Output the lines below, starting at the line containing "How do I perform: Click" and ending at the last line, as a JSON list of strings with one string per line. Skip blank lines and leave out the pictures.

[Element and text position data]
--------------------------------
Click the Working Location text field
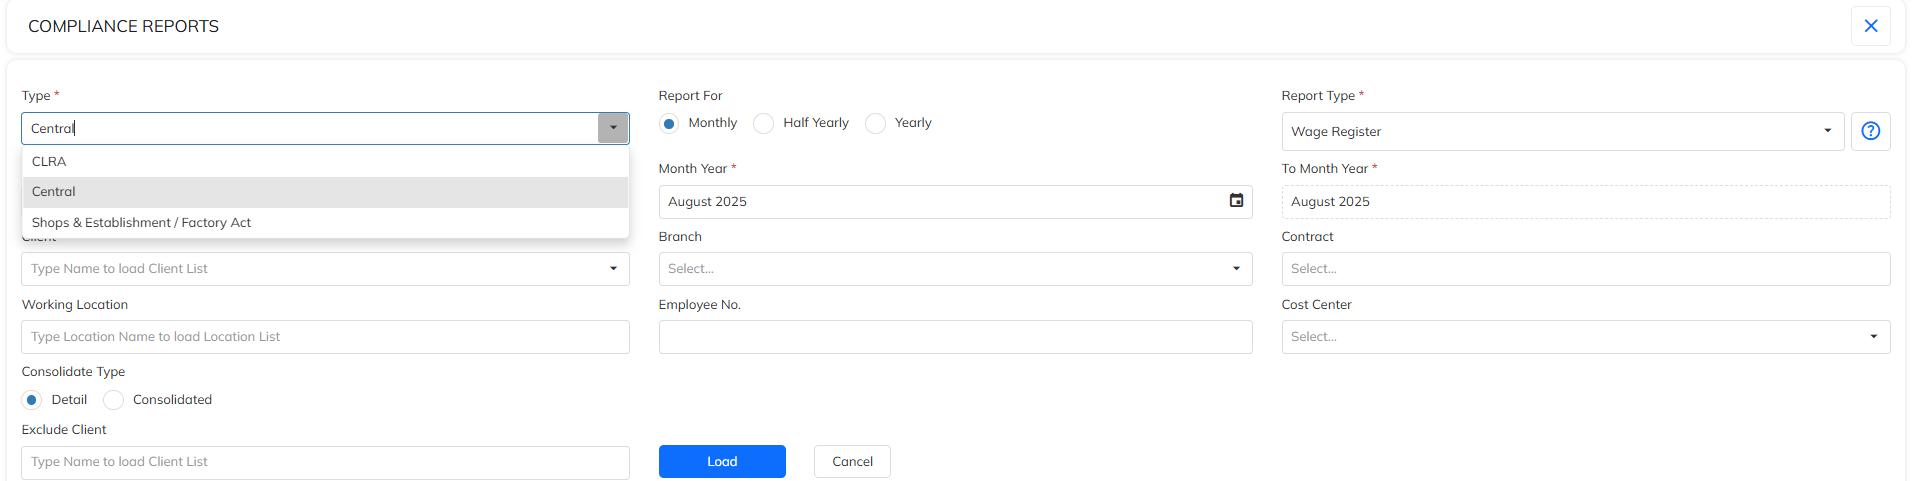The image size is (1916, 481). point(325,337)
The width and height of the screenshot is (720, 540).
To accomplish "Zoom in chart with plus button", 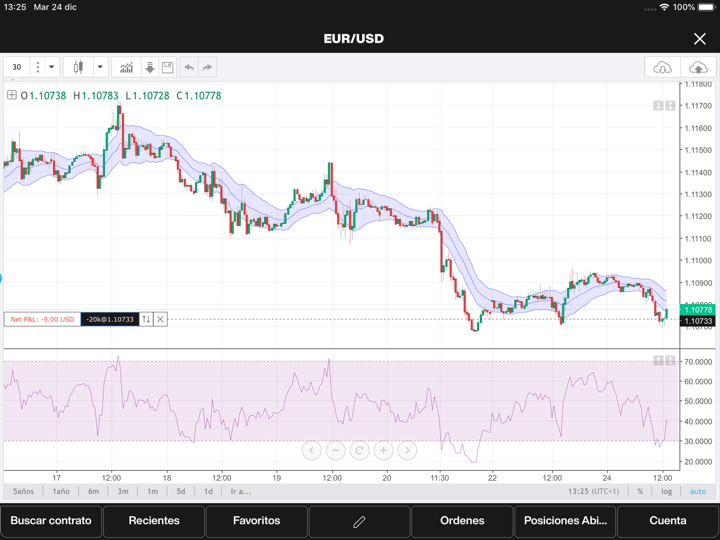I will 383,450.
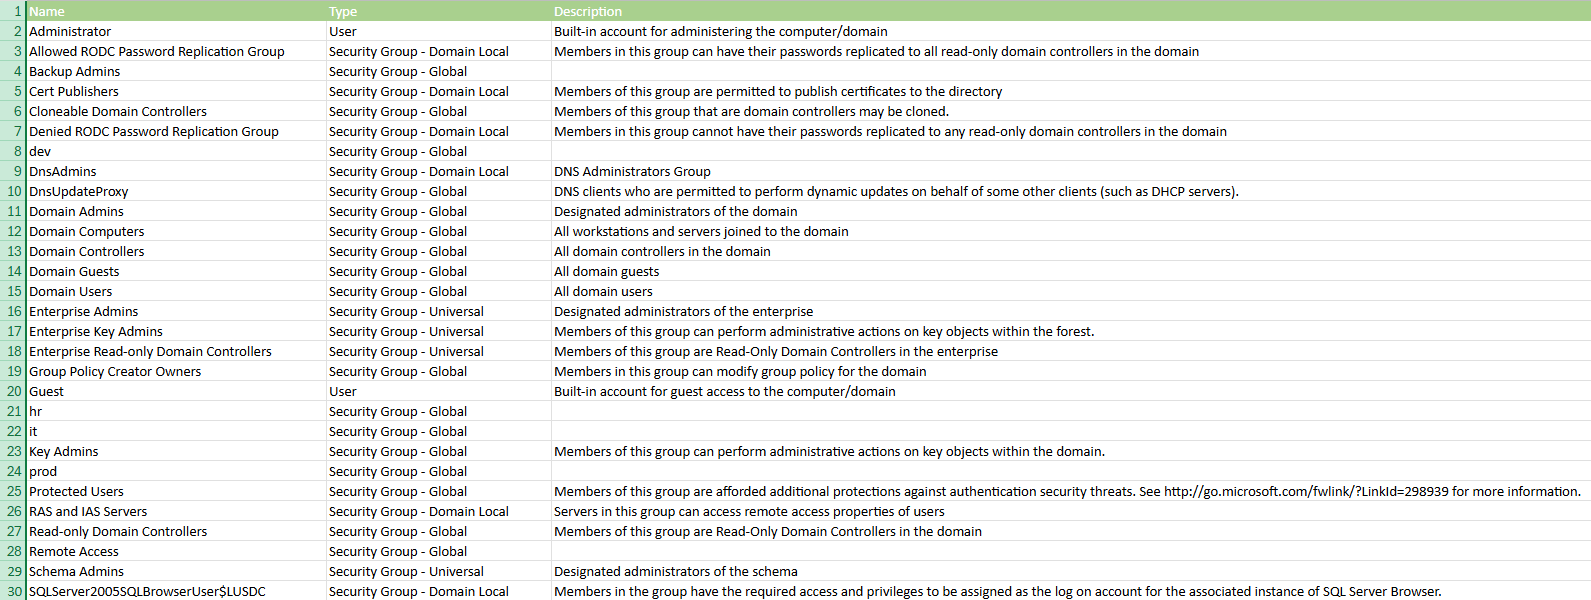
Task: Click the 'All domain users' description cell
Action: click(x=1070, y=291)
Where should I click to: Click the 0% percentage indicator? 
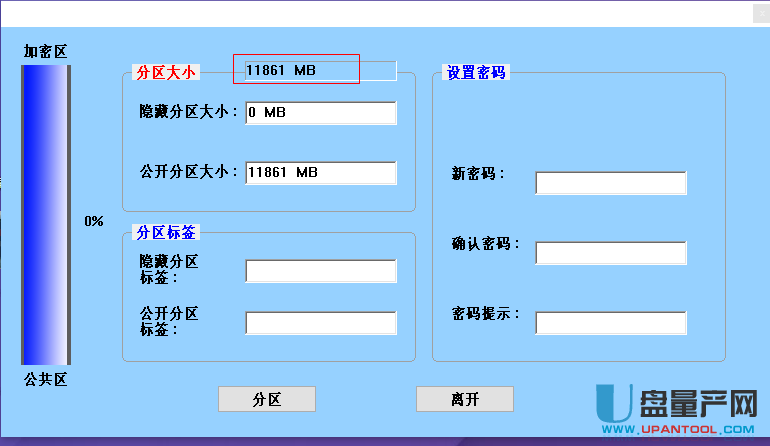tap(94, 221)
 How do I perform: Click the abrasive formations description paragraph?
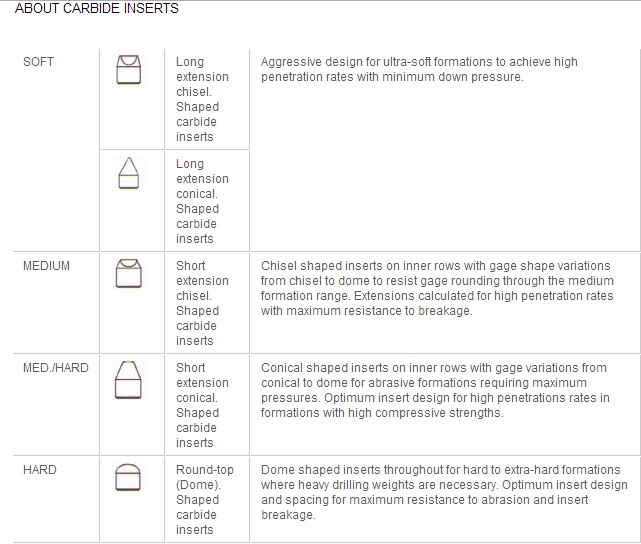[x=435, y=390]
--------------------------------
• **Result of the task**:
[
  " How do I perform: Click the abrasive formations description paragraph?",
  "[x=435, y=390]"
]